Rolling Restarts

edit

There will come a time when you need to perform a rolling restart of your cluster—​keeping the cluster online and operational, but taking nodes offline one at a time.

The common reason is either an Elasticsearch version upgrade, or some kind of maintenance on the server itself (such as an OS update, or hardware). Whatever the case, there is a particular method to perform a rolling restart.

By nature, Elasticsearch wants your data to be fully replicated and evenly balanced. If you shut down a single node for maintenance, the cluster will immediately recognize the loss of a node and begin rebalancing. This can be irritating if you know the node maintenance is short term, since the rebalancing of very large shards can take some time (think of trying to replicate 1TB—​even on fast networks this is nontrivial).
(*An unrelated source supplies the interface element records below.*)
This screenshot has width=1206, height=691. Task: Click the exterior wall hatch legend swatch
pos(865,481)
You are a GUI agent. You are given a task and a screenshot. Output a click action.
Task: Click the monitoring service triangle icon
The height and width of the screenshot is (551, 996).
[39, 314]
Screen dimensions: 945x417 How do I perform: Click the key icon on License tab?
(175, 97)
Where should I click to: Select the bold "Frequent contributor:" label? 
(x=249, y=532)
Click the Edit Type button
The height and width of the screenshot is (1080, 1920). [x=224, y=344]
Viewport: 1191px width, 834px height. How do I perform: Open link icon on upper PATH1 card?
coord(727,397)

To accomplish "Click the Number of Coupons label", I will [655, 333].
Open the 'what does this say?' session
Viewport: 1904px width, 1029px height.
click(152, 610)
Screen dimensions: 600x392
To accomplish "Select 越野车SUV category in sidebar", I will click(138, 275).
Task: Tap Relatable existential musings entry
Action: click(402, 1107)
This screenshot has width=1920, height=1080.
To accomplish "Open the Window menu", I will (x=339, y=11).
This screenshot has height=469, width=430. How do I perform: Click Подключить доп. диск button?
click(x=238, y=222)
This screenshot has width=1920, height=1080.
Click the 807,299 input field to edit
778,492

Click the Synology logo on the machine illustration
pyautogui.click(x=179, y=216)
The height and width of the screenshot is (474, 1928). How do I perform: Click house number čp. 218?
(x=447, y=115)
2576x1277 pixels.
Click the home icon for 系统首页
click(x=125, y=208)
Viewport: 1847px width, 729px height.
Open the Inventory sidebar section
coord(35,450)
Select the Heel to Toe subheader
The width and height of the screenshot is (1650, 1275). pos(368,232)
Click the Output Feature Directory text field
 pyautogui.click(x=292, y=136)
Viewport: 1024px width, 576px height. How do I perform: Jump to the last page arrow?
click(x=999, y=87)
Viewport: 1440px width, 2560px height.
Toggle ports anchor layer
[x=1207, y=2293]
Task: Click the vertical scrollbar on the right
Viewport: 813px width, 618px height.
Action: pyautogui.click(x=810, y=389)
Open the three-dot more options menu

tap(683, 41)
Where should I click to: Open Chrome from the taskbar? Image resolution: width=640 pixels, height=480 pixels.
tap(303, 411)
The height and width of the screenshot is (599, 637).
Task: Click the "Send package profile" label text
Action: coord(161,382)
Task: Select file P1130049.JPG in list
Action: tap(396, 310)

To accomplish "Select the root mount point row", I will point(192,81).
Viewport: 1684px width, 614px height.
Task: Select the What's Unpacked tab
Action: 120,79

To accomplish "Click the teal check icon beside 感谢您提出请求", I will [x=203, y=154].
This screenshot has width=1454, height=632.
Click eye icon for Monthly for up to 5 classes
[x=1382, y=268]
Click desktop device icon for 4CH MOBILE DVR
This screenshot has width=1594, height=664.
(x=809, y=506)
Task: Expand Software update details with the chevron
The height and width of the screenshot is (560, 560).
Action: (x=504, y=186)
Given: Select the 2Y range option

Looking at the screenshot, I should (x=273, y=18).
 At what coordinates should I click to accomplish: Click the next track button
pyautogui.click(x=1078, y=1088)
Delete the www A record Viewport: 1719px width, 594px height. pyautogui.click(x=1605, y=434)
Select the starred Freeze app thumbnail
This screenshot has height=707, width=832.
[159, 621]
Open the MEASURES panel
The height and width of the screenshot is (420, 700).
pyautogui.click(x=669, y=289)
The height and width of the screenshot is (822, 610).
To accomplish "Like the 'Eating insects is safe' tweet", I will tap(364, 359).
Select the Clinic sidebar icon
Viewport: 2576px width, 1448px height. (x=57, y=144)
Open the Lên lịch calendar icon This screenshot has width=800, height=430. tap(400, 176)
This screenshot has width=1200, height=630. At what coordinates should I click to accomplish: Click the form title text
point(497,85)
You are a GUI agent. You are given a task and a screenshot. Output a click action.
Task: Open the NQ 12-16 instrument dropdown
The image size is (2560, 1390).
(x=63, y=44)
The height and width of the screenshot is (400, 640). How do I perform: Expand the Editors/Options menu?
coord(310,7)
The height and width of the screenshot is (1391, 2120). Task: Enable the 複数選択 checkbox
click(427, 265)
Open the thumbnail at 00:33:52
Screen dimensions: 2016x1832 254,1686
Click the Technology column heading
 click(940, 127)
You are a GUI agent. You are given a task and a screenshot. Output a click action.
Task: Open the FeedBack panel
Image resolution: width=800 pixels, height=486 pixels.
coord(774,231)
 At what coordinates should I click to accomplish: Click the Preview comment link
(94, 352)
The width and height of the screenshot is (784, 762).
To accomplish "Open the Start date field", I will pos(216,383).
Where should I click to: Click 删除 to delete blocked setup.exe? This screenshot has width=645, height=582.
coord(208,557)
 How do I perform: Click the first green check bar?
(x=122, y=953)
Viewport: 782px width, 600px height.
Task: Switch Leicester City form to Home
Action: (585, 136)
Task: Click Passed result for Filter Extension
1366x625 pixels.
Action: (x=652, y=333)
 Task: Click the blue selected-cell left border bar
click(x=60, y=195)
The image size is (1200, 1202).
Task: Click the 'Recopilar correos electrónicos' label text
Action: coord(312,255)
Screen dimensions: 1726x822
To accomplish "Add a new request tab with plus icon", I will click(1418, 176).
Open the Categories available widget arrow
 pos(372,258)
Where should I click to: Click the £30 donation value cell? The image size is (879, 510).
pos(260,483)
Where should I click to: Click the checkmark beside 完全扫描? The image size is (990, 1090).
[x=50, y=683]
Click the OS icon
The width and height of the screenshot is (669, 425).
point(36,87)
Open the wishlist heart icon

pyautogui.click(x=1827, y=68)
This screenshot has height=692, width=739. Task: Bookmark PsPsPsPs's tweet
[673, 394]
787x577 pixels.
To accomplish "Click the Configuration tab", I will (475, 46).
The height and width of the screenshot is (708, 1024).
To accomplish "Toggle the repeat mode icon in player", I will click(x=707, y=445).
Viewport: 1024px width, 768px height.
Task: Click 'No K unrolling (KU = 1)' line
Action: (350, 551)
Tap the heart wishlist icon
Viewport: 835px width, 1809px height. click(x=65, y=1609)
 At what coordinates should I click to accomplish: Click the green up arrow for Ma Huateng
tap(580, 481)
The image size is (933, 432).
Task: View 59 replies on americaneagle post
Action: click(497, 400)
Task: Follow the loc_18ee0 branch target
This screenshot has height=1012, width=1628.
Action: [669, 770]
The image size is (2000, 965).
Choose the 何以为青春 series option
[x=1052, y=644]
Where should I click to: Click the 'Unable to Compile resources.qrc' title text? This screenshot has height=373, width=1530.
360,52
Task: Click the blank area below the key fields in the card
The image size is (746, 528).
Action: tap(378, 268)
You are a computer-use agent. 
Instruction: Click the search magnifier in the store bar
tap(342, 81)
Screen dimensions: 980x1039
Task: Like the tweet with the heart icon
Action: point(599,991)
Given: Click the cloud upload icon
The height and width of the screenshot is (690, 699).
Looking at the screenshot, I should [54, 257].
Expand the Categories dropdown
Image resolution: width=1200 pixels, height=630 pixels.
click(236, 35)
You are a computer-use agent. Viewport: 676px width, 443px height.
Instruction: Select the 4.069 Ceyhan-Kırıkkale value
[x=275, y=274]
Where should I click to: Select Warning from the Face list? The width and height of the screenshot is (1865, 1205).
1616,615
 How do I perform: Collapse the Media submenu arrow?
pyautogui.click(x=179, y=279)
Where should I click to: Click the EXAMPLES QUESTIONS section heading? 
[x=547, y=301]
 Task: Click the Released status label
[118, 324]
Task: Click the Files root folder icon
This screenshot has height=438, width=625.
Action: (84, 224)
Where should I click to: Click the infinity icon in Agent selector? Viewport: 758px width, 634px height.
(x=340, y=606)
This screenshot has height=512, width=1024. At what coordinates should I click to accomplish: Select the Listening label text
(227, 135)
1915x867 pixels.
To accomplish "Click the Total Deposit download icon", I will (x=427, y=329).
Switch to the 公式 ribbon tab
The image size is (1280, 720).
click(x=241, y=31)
What we want to do is tell Elasticsearch to hold off on rebalancing, because we have more knowledge about the state of the cluster due to external factors. The procedure is as follows:

  1. If possible, stop indexing new data and perform a synced flush. This is not always possible, but will help speed up recovery time. A synced flush request is a “best effort” operation. It will fail if there are any pending indexing operations, but it is safe to reissue the request multiple times if necessary.

    POST /_flush/synced
  2. Disable shard allocation. This prevents Elasticsearch from rebalancing missing shards until you tell it otherwise. If you know the maintenance window will be short, this is a good idea. You can disable allocation as follows:

    PUT /_cluster/settings
    {
        "transient" : {
            "cluster.routing.allocation.enable" : "none"
        }
    }
  3. Shut down a single node.
  4. Perform a maintenance/upgrade.
  5. Restart the node, and confirm that it joins the cluster.
  6. Reenable shard allocation as follows:

    PUT /_cluster/settings
    {
        "transient" : {
            "cluster.routing.allocation.enable" : "all"
        }
    }

    Shard rebalancing may take some time. Wait until the cluster has returned to status green before continuing.

  7. Repeat steps 2 through 6 for the rest of your nodes.
  8. At this point you are safe to resume indexing (if you had previously stopped), but waiting until the cluster is fully balanced before resuming indexing will help to speed up the process.